- What to work on:
Every line from the one with "Select the Nuri participant tile" through the end of the material below, both ends included, should be transcribed exactly, without pictures.

───

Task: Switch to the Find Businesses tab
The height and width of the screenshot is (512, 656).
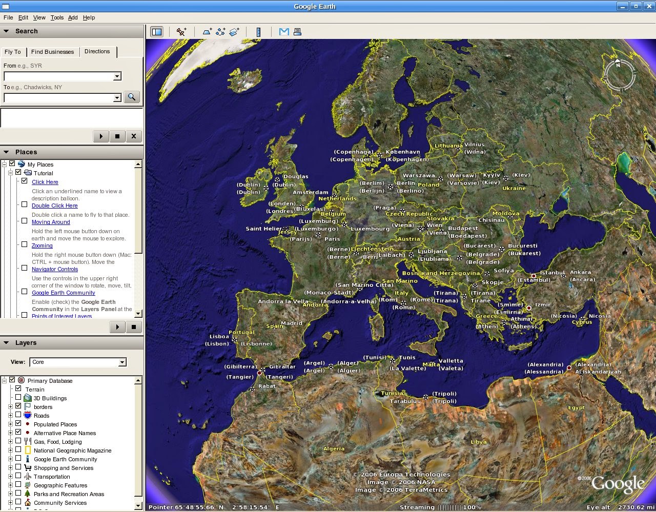Action: pos(53,52)
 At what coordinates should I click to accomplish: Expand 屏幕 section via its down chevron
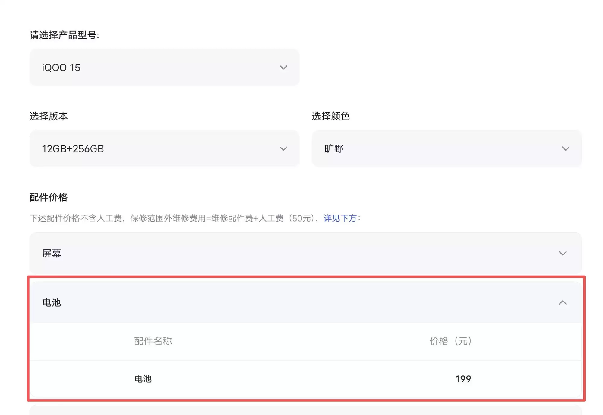[563, 253]
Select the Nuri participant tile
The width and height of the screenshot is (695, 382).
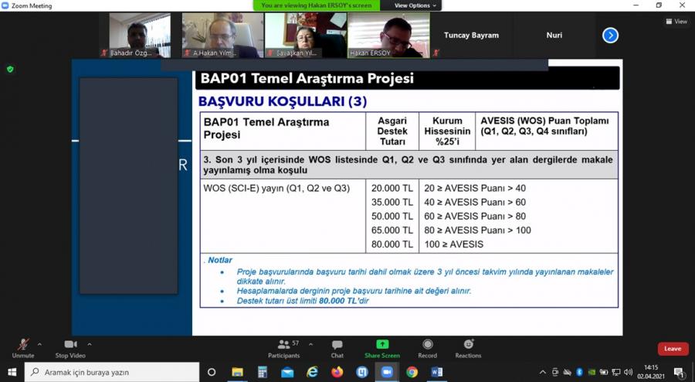(554, 36)
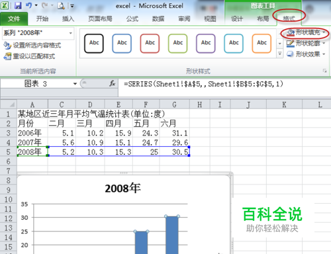Click 设置所选内容格式 button
This screenshot has width=331, height=254.
[32, 46]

───

- Task result:
Select the Nuri participant tile
The width and height of the screenshot is (695, 382).
(554, 36)
Click 设置所选内容格式 button
This screenshot has width=331, height=254.
[32, 46]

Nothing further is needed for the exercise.